## [Material shown]
----------
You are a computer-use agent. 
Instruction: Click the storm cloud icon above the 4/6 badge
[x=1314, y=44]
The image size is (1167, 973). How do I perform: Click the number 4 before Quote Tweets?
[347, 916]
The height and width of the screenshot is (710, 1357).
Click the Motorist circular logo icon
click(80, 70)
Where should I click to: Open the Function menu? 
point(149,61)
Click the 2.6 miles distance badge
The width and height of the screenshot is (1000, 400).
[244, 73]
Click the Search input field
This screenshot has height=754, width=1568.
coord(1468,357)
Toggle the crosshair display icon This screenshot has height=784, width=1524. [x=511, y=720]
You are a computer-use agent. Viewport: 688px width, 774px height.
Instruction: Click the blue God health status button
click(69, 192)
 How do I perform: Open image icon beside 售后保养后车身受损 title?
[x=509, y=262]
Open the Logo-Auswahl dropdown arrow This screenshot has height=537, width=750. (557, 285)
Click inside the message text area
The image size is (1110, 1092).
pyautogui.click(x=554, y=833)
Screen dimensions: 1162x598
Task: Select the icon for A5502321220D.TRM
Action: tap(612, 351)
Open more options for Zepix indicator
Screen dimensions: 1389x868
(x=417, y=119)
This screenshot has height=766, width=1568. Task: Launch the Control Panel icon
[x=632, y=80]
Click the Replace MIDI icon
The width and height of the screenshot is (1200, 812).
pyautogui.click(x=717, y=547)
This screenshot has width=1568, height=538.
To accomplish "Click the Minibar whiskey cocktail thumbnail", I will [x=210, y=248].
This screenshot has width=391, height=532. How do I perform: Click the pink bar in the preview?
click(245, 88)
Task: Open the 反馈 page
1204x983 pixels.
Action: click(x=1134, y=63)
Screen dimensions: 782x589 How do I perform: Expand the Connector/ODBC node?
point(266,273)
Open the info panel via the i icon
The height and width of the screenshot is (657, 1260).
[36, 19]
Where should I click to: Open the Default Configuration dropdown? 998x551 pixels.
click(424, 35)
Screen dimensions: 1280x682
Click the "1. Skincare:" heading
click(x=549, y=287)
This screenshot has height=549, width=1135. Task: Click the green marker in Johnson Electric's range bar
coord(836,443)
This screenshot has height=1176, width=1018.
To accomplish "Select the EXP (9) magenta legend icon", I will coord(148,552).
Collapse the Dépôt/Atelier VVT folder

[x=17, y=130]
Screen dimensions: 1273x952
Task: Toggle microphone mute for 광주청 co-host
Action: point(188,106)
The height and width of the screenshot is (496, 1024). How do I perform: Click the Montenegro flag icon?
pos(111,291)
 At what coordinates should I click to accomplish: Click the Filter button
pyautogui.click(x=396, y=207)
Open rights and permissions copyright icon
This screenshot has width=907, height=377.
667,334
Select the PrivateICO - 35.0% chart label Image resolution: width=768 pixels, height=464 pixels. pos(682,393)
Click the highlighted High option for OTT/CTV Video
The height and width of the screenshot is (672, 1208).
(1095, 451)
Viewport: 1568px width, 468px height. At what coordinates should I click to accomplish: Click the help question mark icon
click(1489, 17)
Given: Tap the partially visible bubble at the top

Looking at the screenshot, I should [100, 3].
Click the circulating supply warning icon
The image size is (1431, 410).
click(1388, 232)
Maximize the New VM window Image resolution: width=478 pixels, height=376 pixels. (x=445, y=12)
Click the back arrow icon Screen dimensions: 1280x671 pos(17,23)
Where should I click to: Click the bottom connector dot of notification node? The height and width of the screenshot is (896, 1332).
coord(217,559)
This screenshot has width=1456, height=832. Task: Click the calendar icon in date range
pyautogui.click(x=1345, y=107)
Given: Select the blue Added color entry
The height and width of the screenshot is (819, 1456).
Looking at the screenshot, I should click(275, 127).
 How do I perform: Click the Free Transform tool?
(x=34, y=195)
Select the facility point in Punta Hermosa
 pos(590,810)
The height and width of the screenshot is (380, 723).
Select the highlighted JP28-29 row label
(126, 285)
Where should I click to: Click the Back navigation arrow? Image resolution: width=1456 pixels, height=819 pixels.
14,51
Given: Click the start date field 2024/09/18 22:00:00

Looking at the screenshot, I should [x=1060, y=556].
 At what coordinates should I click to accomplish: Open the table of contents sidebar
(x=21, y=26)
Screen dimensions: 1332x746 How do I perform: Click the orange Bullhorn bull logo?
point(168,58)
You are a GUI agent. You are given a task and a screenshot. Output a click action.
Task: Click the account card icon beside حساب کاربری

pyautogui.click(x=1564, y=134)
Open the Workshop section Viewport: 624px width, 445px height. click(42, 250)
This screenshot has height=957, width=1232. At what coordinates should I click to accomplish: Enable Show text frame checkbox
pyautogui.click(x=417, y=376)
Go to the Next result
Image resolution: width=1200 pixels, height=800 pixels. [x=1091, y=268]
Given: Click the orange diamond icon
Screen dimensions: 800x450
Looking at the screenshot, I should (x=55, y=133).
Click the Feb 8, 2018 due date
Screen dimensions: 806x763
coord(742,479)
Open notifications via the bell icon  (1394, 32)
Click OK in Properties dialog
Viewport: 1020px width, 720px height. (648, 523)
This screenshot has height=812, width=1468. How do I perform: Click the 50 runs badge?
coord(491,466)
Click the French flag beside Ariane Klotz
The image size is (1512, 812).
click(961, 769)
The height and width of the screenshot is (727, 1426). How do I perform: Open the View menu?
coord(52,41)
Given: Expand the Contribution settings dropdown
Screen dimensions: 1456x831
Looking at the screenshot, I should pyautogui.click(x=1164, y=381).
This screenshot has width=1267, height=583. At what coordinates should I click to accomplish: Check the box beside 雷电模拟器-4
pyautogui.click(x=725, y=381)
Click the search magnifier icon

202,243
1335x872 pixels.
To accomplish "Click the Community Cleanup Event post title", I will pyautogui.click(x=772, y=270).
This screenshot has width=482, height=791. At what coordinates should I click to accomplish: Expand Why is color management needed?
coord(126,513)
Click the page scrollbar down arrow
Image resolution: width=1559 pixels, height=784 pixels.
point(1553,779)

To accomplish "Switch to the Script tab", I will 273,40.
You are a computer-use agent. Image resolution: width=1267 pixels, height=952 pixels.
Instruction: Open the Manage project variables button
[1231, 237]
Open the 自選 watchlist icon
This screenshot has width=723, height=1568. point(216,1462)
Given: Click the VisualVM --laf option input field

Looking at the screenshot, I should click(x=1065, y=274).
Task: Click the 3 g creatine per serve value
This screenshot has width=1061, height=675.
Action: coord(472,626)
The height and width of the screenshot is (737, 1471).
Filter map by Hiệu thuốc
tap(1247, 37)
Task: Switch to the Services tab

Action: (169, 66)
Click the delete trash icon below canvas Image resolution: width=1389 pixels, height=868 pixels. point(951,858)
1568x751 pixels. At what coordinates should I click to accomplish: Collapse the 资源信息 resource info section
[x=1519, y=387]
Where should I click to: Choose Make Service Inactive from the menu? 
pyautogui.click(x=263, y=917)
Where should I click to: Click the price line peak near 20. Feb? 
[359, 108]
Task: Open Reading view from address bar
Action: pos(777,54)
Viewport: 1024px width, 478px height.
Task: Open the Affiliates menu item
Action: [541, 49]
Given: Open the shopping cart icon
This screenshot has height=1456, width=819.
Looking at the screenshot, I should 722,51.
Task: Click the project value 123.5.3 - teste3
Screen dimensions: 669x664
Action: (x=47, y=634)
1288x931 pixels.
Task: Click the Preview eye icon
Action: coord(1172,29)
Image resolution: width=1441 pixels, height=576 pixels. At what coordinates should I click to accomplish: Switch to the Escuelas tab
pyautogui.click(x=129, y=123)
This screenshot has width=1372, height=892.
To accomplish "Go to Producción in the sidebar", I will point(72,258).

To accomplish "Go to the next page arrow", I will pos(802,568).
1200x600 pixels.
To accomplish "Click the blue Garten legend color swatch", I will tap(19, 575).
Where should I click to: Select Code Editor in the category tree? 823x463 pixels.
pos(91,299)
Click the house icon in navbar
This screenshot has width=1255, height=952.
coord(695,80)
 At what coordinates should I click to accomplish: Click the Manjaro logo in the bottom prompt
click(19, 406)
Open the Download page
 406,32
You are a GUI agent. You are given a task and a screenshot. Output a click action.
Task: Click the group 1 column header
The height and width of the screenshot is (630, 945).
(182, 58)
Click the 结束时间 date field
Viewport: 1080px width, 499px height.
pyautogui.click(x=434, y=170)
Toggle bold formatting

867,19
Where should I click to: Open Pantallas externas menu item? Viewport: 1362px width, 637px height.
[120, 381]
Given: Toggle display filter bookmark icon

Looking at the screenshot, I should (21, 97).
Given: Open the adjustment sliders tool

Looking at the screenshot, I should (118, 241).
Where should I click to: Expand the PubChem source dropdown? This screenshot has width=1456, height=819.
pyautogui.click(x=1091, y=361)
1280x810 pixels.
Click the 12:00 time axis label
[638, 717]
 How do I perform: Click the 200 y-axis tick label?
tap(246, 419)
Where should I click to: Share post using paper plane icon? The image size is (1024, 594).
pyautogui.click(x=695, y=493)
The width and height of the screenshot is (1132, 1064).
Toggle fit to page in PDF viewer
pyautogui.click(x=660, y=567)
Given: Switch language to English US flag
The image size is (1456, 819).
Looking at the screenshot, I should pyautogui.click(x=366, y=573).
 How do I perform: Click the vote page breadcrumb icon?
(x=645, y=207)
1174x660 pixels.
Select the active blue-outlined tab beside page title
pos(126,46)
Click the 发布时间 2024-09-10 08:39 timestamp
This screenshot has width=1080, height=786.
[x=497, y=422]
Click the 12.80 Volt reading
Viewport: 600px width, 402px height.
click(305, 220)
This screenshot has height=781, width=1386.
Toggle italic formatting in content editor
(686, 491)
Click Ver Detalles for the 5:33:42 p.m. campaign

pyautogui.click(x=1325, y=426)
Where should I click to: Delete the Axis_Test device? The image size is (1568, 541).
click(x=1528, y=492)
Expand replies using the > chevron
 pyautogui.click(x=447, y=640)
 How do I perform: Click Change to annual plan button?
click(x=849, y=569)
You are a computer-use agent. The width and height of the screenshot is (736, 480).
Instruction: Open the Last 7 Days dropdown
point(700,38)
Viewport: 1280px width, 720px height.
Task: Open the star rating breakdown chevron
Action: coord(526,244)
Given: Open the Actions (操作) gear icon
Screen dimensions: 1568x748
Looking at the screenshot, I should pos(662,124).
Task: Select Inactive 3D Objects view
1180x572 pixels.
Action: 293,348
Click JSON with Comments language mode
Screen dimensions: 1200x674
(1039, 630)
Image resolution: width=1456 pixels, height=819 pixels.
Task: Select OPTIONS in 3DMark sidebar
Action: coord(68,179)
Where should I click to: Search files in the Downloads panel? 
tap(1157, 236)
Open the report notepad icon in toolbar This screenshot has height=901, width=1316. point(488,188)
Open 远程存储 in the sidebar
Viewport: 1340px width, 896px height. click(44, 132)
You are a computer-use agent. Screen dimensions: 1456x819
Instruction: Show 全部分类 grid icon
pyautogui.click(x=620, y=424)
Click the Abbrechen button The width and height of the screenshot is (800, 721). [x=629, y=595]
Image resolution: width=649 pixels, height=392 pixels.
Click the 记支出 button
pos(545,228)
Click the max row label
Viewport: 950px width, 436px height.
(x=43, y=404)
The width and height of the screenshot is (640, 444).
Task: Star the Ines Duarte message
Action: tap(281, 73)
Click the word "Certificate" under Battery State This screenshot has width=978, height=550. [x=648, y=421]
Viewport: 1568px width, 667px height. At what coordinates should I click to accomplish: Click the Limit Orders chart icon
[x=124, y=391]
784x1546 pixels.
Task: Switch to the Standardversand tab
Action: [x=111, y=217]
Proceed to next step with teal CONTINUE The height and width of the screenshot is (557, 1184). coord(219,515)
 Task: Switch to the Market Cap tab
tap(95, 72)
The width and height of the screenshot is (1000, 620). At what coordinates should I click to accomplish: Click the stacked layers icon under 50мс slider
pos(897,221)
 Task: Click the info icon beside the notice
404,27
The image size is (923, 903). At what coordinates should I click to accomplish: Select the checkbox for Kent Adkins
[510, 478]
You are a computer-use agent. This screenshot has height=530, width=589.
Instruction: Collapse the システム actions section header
----------
## [Directions for this task]
In the records, from the line with "Expand replies using the > chevron" up to and including the line with "click(x=849, y=569)", change "annual plan" to "monthly plan" and write out only those lines, leaving everything else in them as it is.

## [Answer to the problem]
Expand replies using the > chevron
 pyautogui.click(x=447, y=640)
 How do I perform: Click Change to monthly plan button?
click(x=849, y=569)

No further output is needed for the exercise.